Samuel Diener

Samuel Diener

Former PhD candidate in English, secondary field Studies of Women, Gender, and Sexuality, Harvard University
diener
  • Region: Atlantic World; Britain; Iberia; North America; Pacific World
  • Time: 16th Century; 17th Century; 18th Century
  • Theme: British Literature; Colonialism; Cultural History; History of Empire; History of Gender and Sexuality; History of Science; History of the Book; Environmental Humanities; Maritime Humanities; Portuguese Literature; Spanish Literature


I specialize in early modern and eighteenth-century British and American literature, culture, and history of the book, informed by the new materialisms and affect theory. I do comparative work in Spanish and Portuguese, and I am working on a book of poetry inspired by the years I spent in the fishing and foodservice industries before attending university. I am a PhD candidate in English with a secondary field in Studies of Women, Gender, and Sexuality.

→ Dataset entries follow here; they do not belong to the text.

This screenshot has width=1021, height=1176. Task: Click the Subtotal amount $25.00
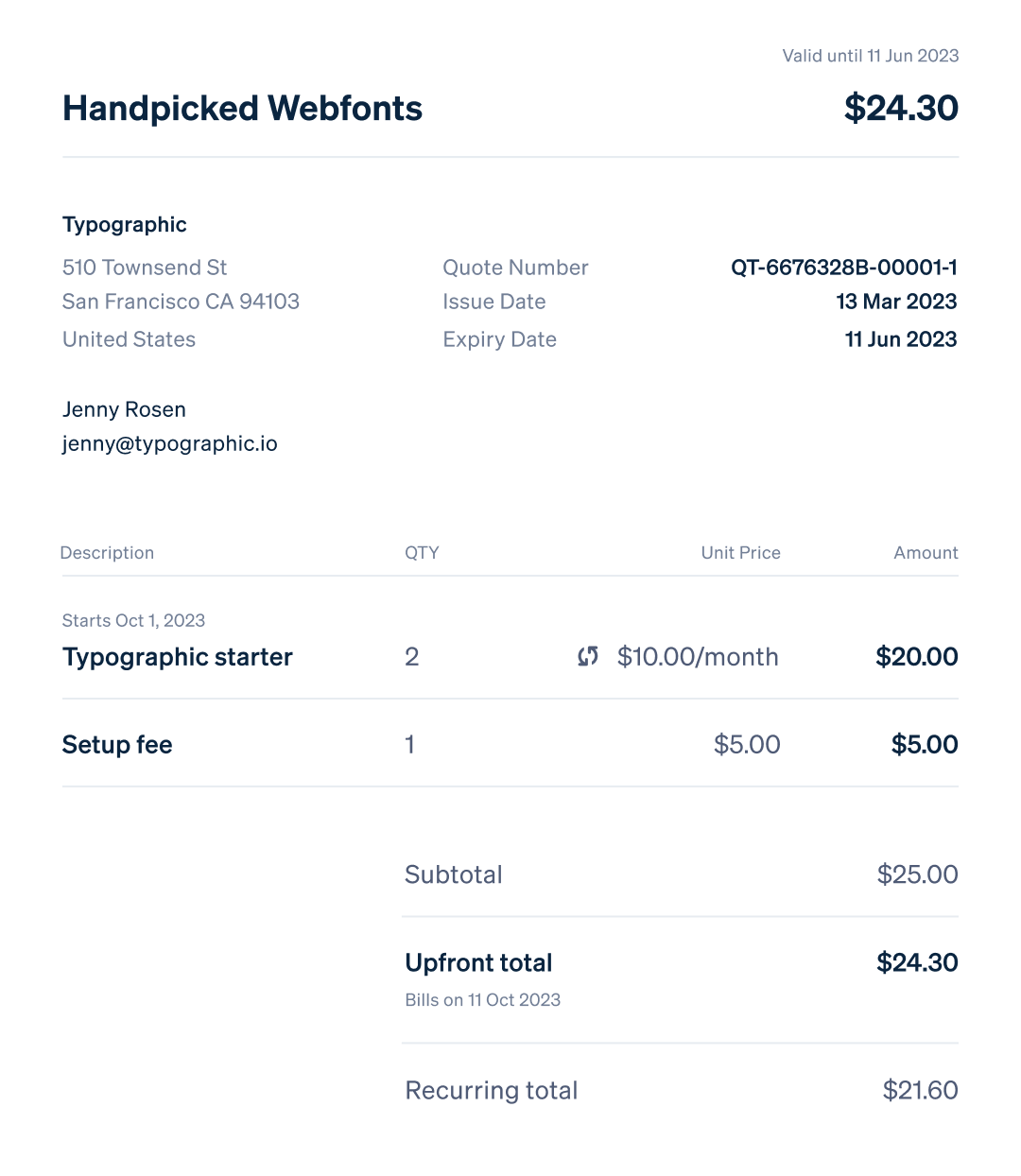[918, 874]
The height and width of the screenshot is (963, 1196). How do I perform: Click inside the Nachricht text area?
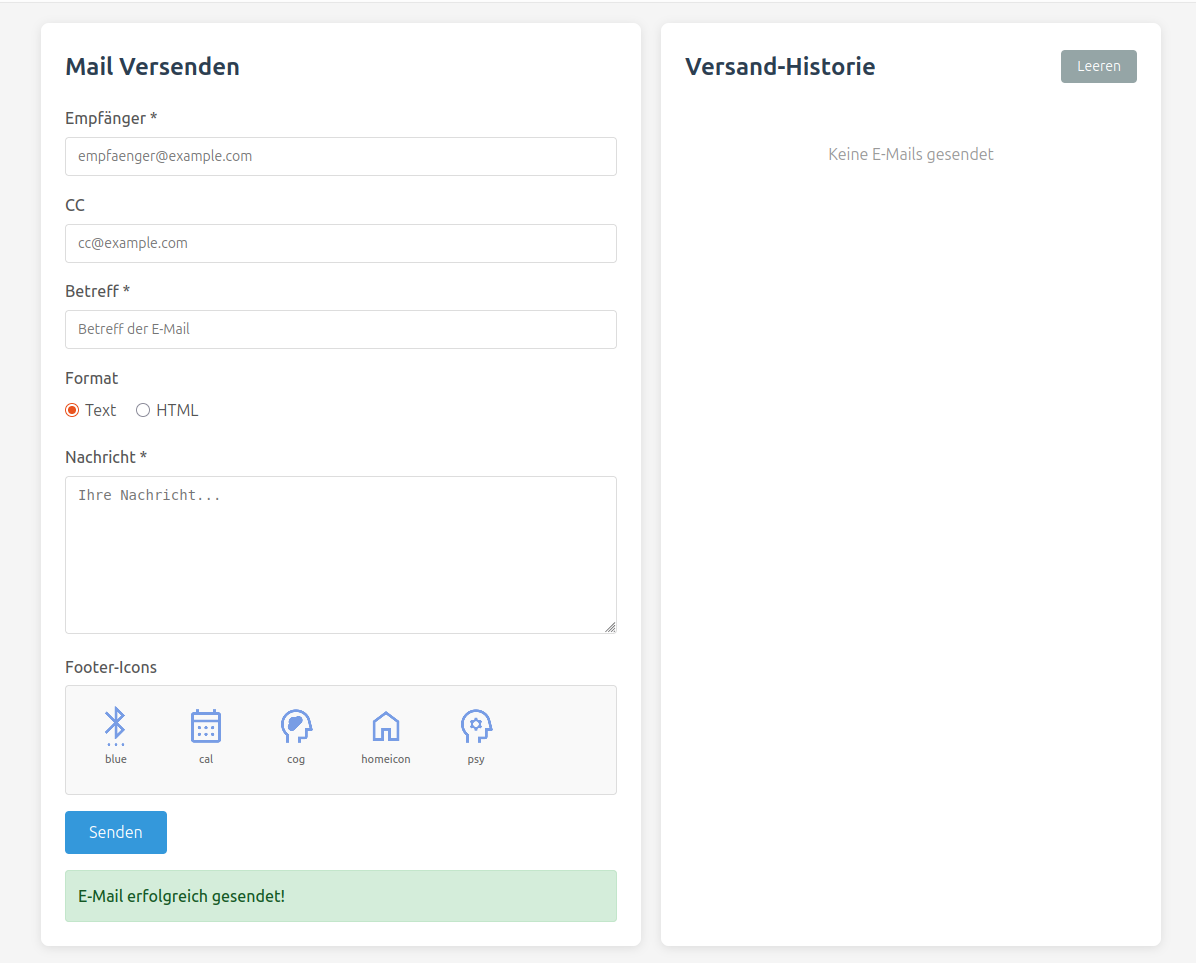click(x=340, y=554)
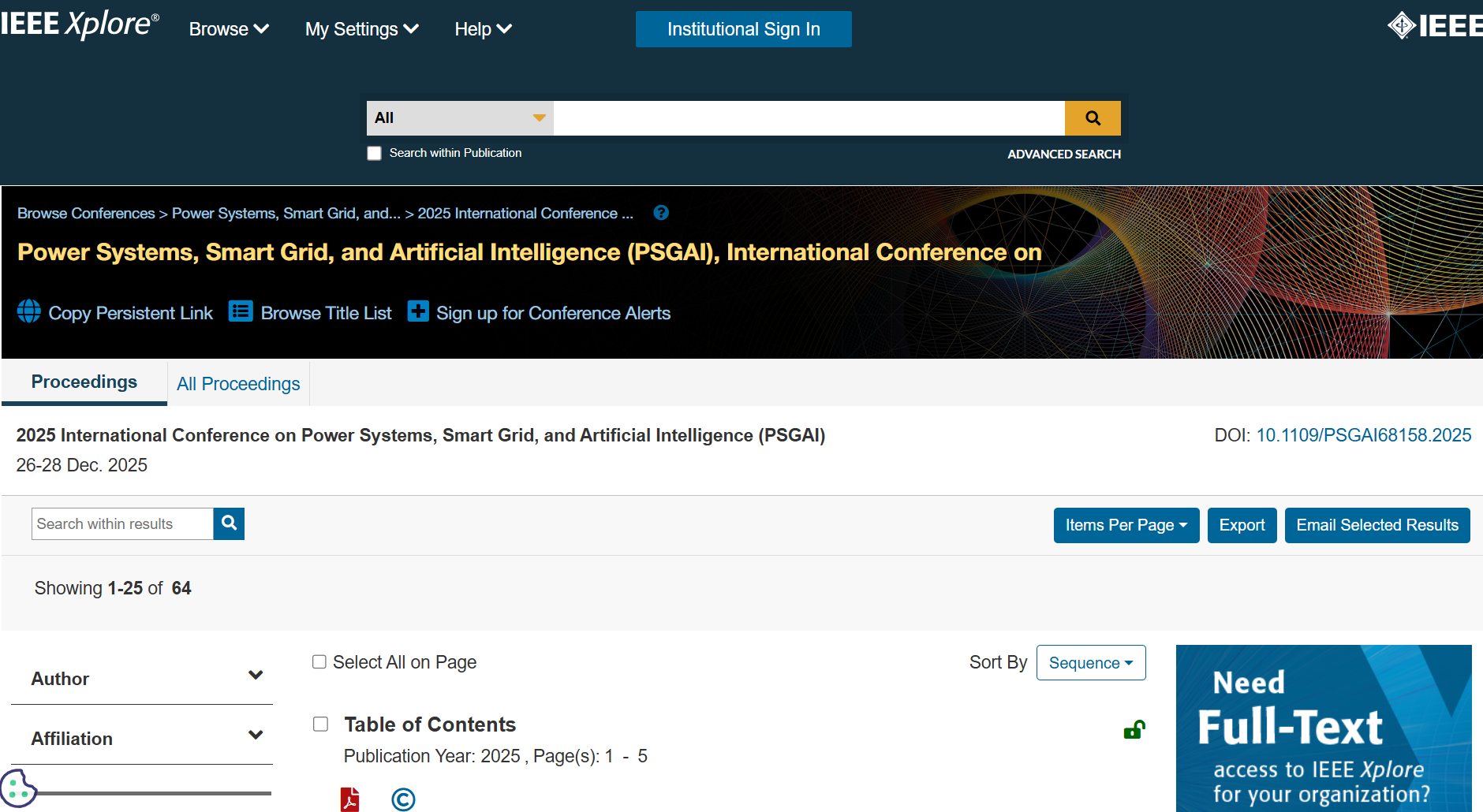Click the Search within results field
This screenshot has height=812, width=1483.
coord(122,524)

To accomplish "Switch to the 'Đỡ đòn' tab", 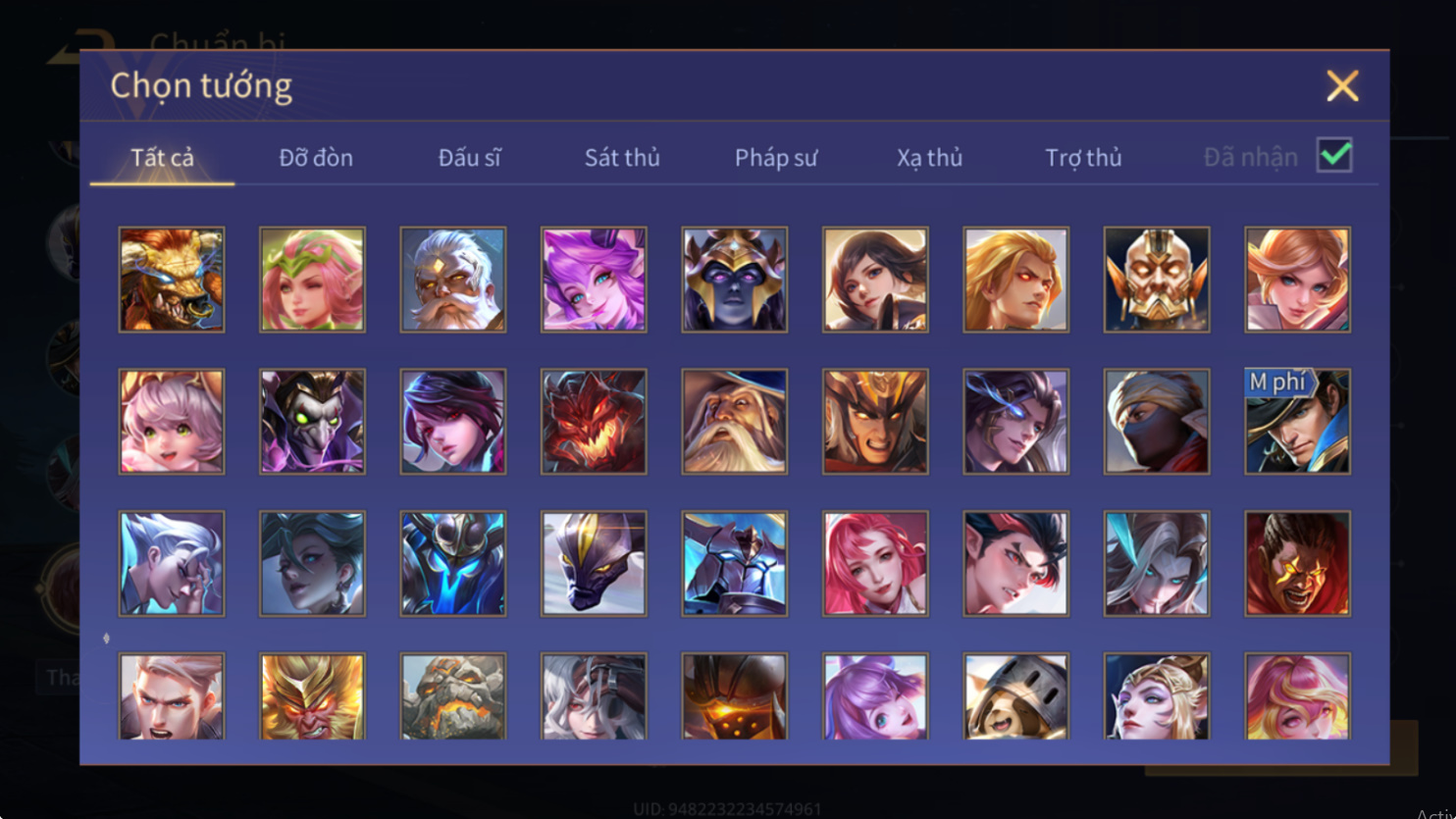I will coord(316,157).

My dissertation considers maritime exploration narratives from the sixteenth through the eighteenth centuries, focusing on the ways that readers articulated national identity, inflected by race, gender, and class, both on and with the physical books they used. The project has been supported by residential research fellowships at the John Carter Brown Library and Huntington Library, as well as a Frank Knox Memorial Fellowship and a Mellon/ACLS Completion Fellowship (2020-21). My July 2019 article in Women Writers in Context approaches this topic through the work of Eliza Haywood, and offers a set of digital tools I built to trace Anglophone women writers' engagement with global geographies. 

I've also been busy with a long-term project on affect and emotional practices in early merchant-capitalist societies, read through material culture. My January 2019 article in Eighteenth Century Fiction is part of this work. I write more broadly about new materialist scholarship for The Year's Work in Critical and Cultural Theory and in reviews for other journals.